(Activity) Below are entries; work out how many of their lines hold "screenshot", giving only that number.

(Exercise material)
-=-=-
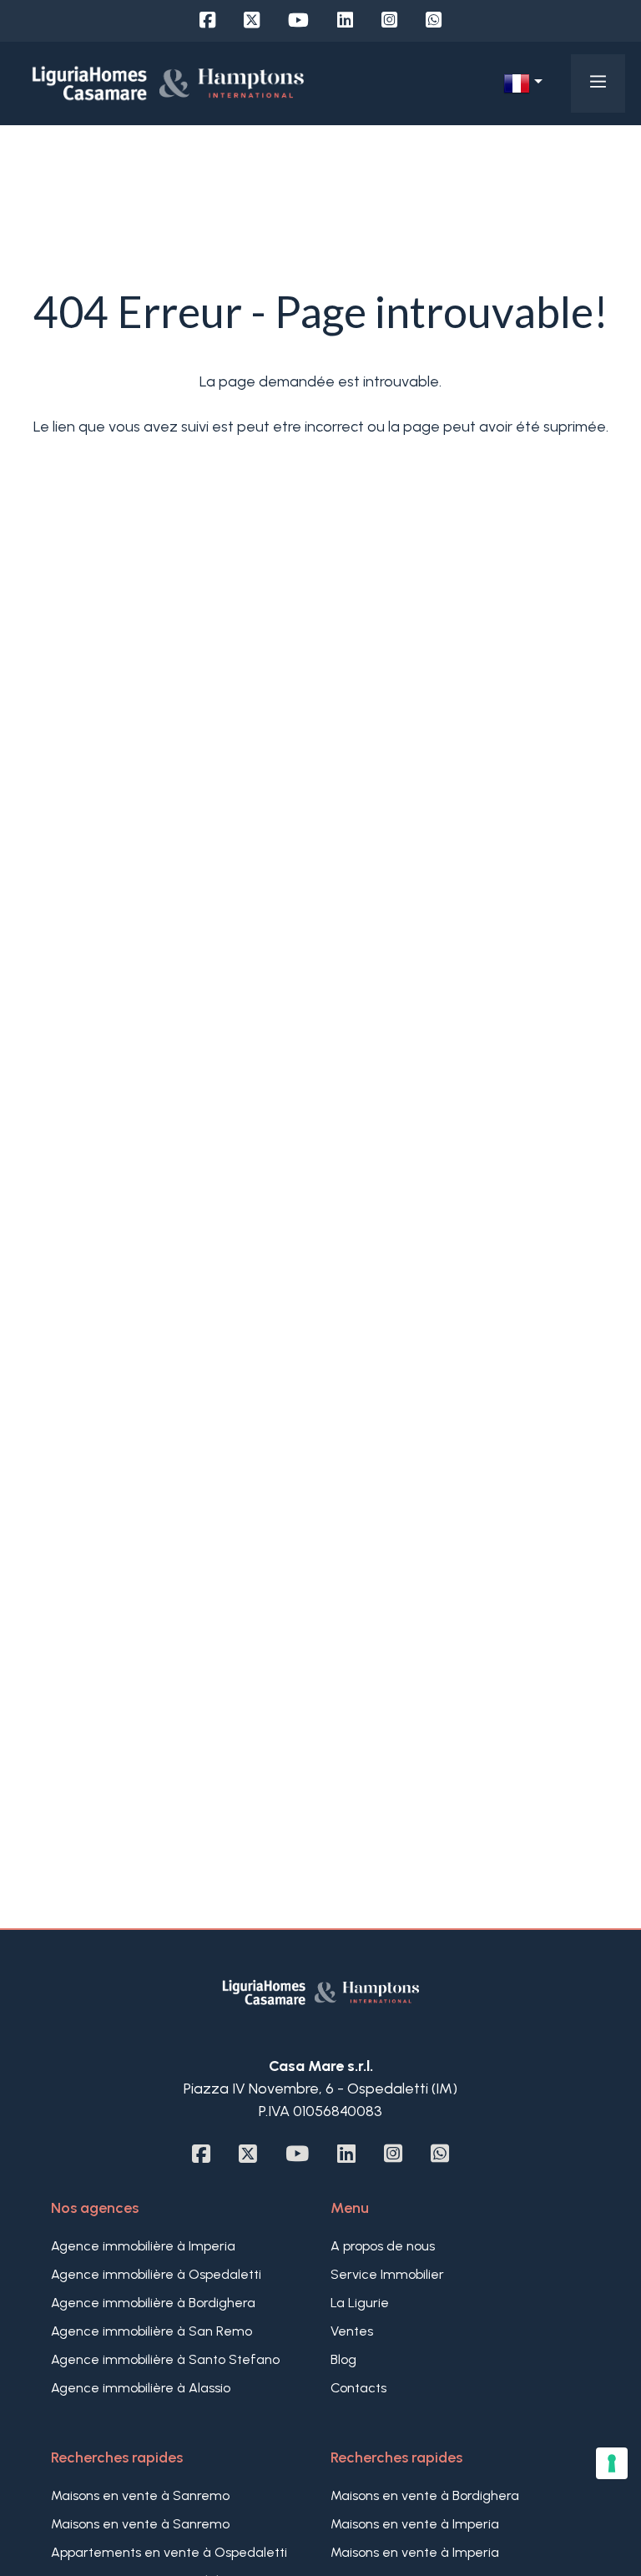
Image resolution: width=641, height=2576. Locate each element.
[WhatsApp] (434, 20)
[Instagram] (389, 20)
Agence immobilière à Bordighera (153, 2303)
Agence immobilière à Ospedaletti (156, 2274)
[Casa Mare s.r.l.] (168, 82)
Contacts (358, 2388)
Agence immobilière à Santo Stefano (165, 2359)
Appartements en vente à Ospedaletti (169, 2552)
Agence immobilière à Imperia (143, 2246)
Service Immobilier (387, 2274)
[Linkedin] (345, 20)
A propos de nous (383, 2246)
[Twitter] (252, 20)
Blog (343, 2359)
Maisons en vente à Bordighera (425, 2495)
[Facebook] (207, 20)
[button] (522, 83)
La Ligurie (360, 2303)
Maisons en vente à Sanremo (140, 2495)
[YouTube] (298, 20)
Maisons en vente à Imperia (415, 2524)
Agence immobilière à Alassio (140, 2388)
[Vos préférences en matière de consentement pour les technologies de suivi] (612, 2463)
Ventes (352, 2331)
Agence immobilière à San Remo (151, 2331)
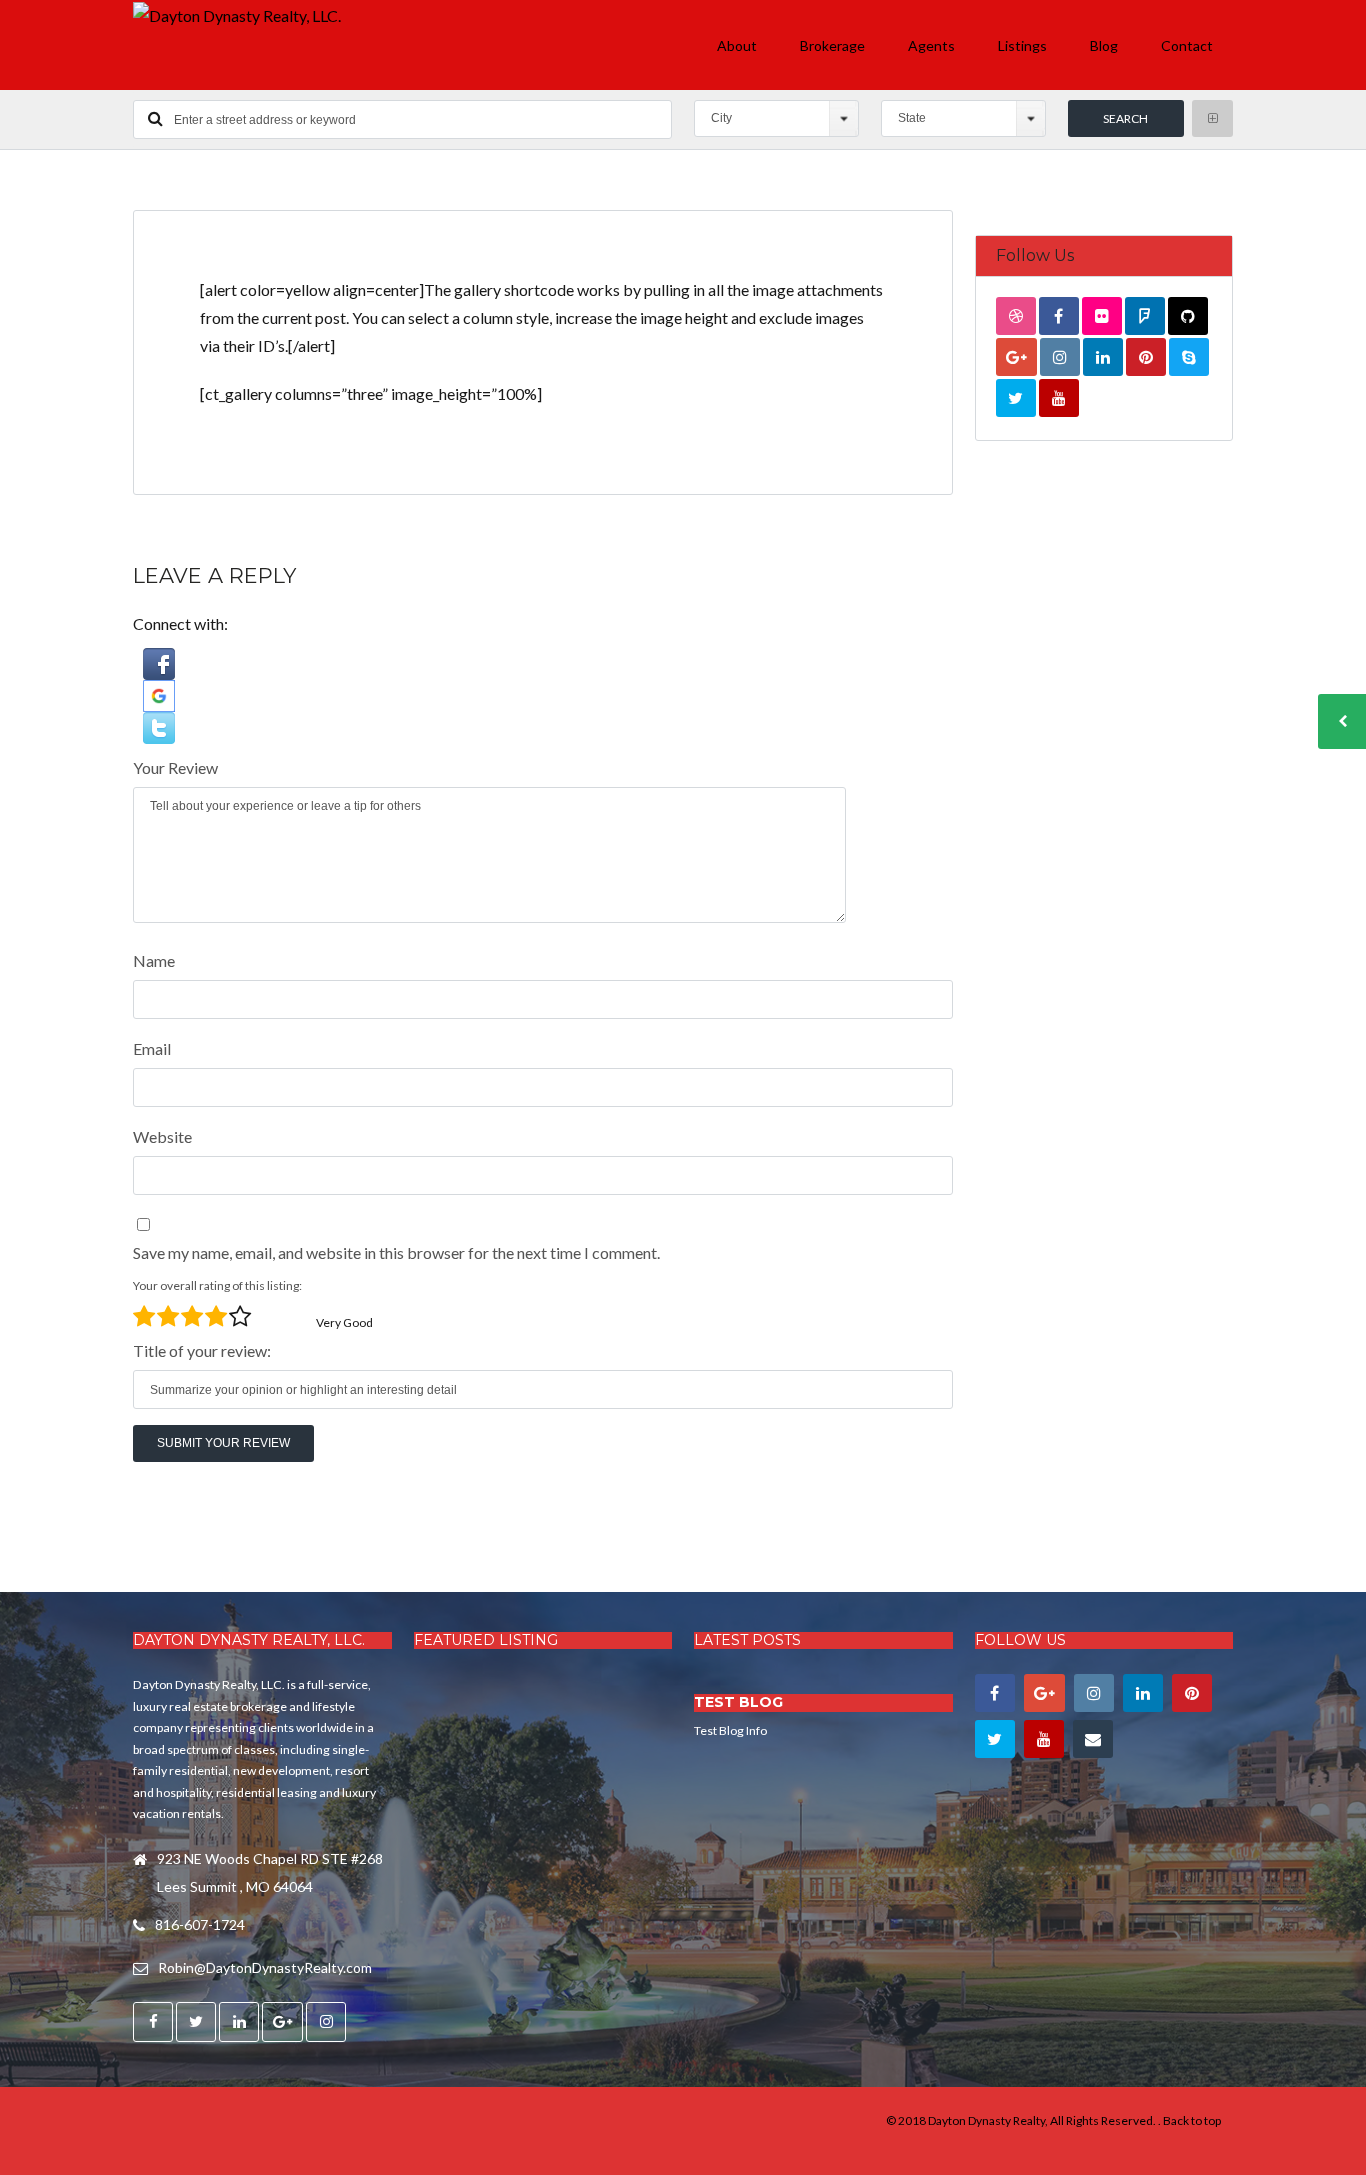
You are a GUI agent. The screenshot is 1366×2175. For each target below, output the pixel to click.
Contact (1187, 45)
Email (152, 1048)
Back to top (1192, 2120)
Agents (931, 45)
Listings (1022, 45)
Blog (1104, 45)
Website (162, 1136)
-=-=-
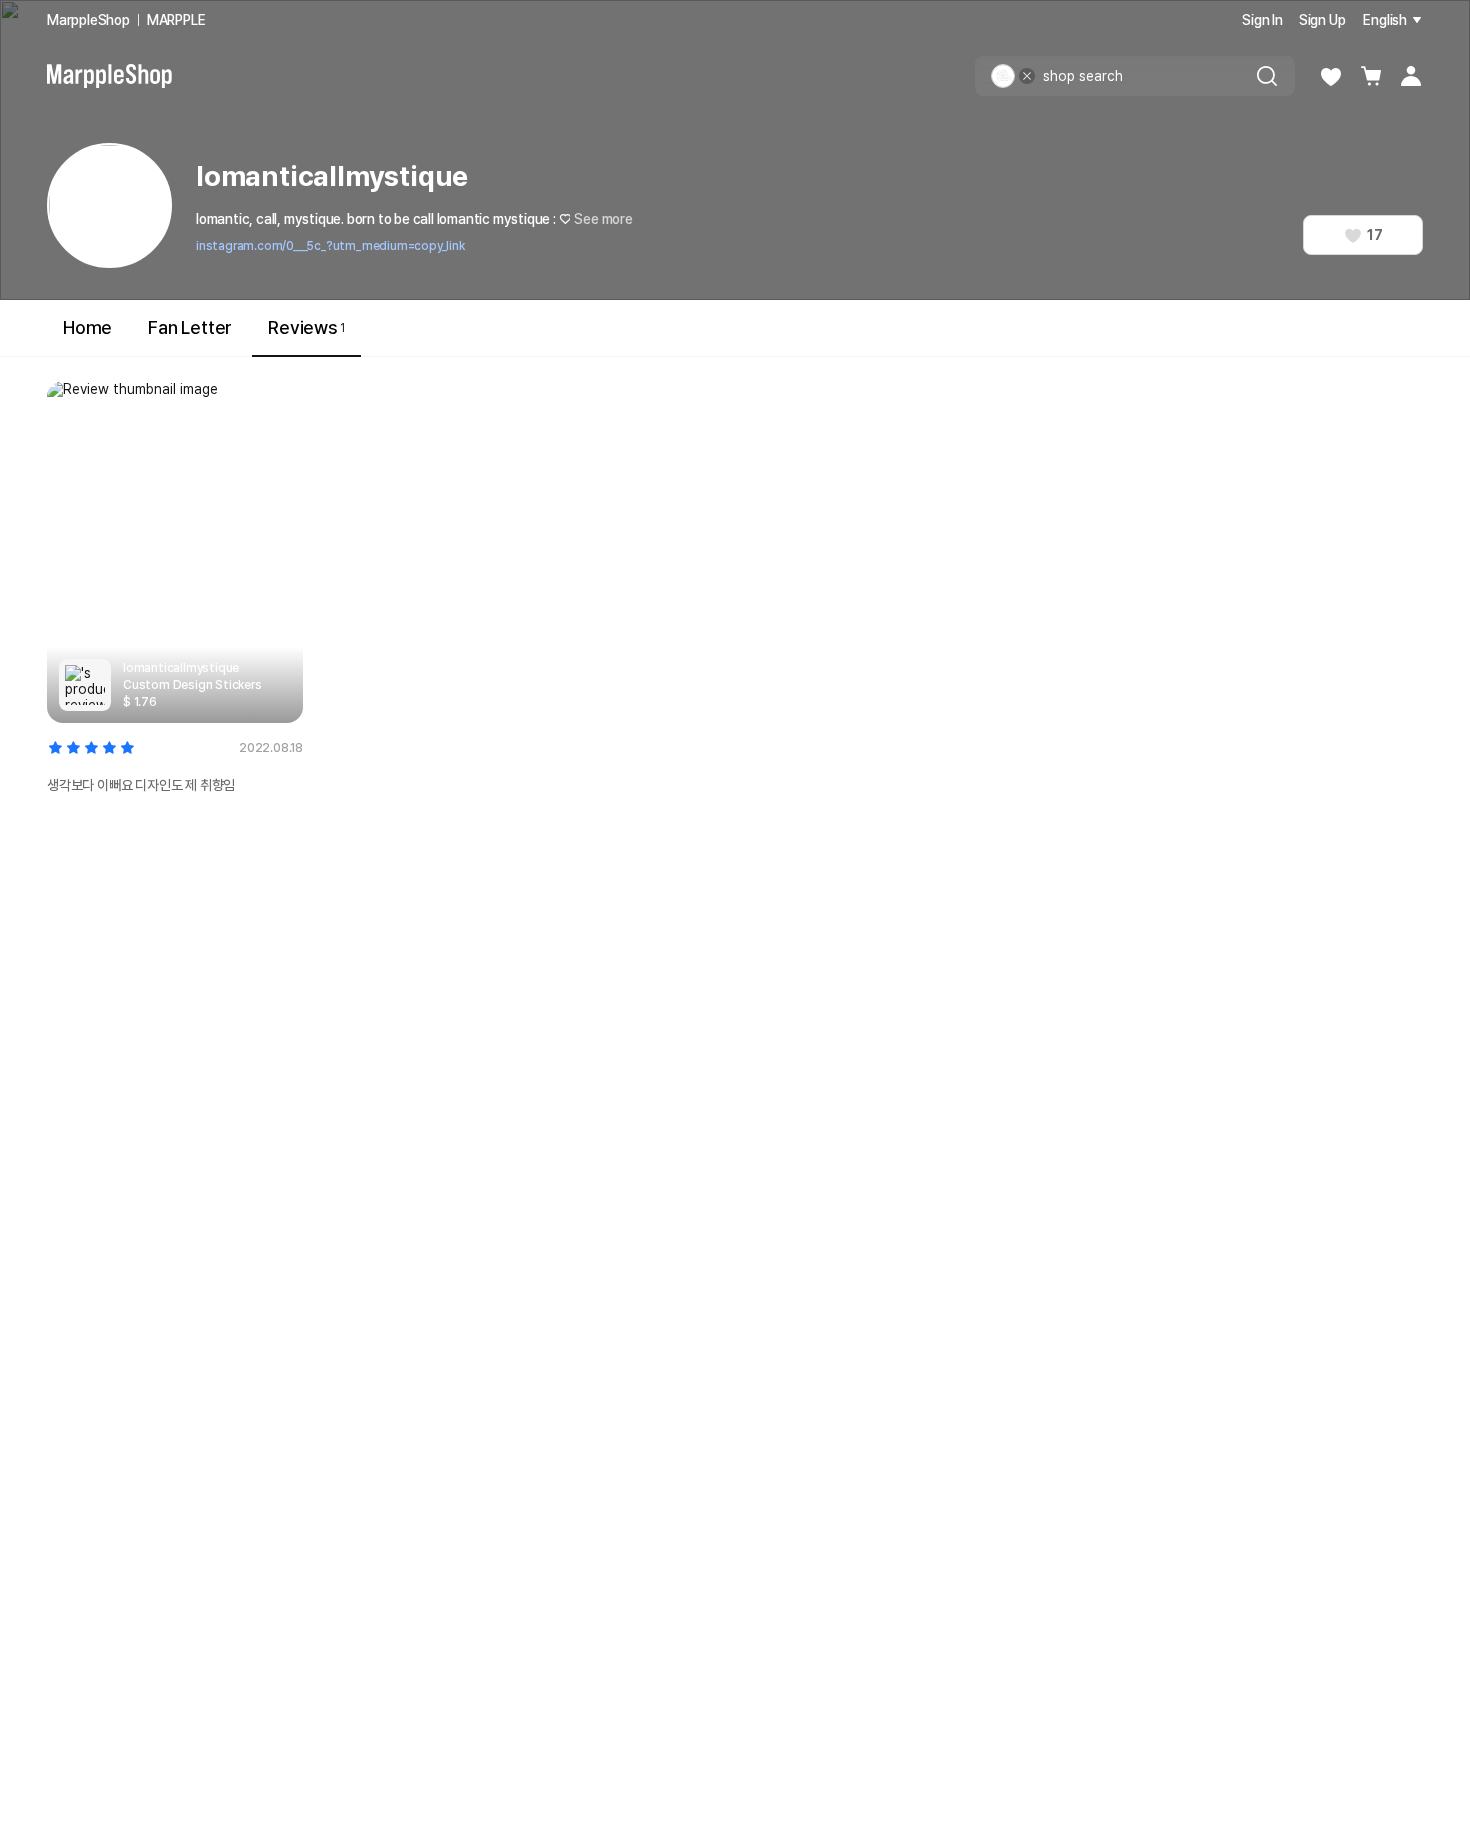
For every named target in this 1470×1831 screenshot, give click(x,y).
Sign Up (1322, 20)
-=-=-
(Exercise output) 2